For anyone who is living under a rock, Barack Hussein Obama has been elected as the next President of the United States of America. Further coverage of the Chinese perspective will appear here later, but for now I want to encourage everyone (American or otherwise) to read/watch both Obama’s victory speech and McCain’s concession speech. They were both absolutely inspirational.

I have never been more proud to be an American.

An Analysis of “Free Tibet”

“Free Tibet” is a phrase with a bit of a history. More or less since the Chinese army entered Tibet in 1951, some people have complained that Tibet should be its own country. Over time, rhe cause became popular among Westerners, especially students and celebrities. The intensity of the protesting comes and goes as things in Tibet happen (or don’t), but the song has remained more or less the same: “Free Tibet.” Well, in the West, anyway.

Why has this particular cause attracted so much attention in the West? As I see it, there are two reasons. One is Western perception of the Chinese government, which is shaped mainly by the knowledge that they are Communist and that they once killed students in Tiananmen Square. They are, as a result, “evil”. Western perceptions of Tibetans are based on the Dalai Lama, who seems calm, wise, peaceful, spiritual—everything it seems the Chinese government is not. Controversy closer to home is always complicated, but from afar the China-Tibet issue comes off as good-versus-evil to the uninformed.

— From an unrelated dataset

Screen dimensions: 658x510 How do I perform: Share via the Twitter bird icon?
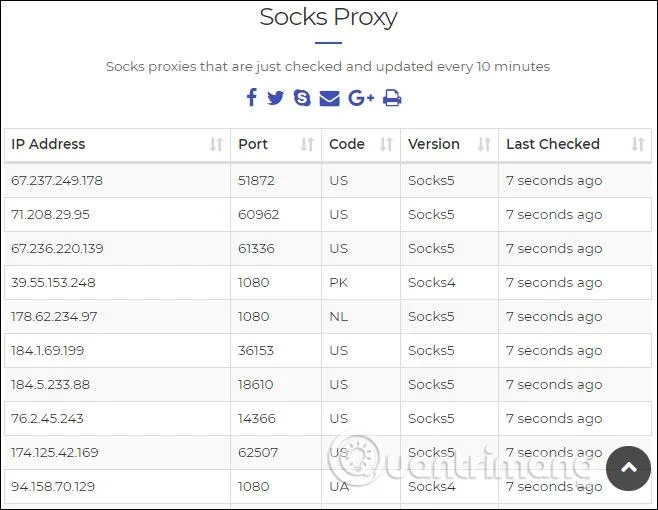point(276,97)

The other reason I believe Tibet has attracted so much attention is that it appears to a certain nostalgia many Western intellectuals have; a desire to return to a simpler, more “pure” time. Tibet’s “spiritual” traditional society, its ruggedly beautiful terrain, and its ancient, mysterious religion all give it a special sort of “flavor” that Westerners feel is being destroyed by the modernity the Chinese government brings to Tibet.

Unfortunately, those perceptions are grossly misguided. Traditional Tibetan society was essentially a slave society. The vast majority of Tibetans were extremely poor, there was no real justice system, and the political structure of its “spiritual” government was rife with corruption, exploitation, and perversion. In the book The Struggle for Modern Tibet (the autobiography of a Tibetan who has lived in Tibet, mainland China, India, and the United States), Tashi Tsering describes how he was chosen to become a dancer for the Dalai Lama, taken from his family (forever) as a kind of “tax”, and forced into a dance troupe run by a sadistic director and forever plagued by horny Tibetan monks. These monks (not allowed to marry) took out their sexual frustration through sexual relationships with the children in the dance troupe—Tsering describes this as common practice. Anyone who believes Tibet should return to its roots, leave China, and become a religious nation headed by the Dalai Lama should read that book.

Similarly, what China does in Tibet often goes unreported or is misinterpreted by a Western public eager to find fault with the Chinese government. For example, last May, some Tibetans began a violent riot that caused millions of dollars in damage and touched off a series of racially-motivated hate crimes against Han Chinese and Muslims. Non-Tibetans in Lhasa were stabbed, beaten, and even burned alive in the streets. The Chinese government sent in police to stop the riots, and even though there’s no evidence of violence and the Western reporter in Lhasa at the time reported seeing no police misconduct, the story that played in the West was one of a “brutal crackdown” against “peaceful Tibetan protesters”. CNN even doctored a photo of Chinese police vehicles that ran on their website, editing out Tibetan rioters who were attacking the trucks. Myriad other news media ran misleading headlines and photographs, including numerous photographs of police in Nepal beating protesters that were labeled as if they were photos from China.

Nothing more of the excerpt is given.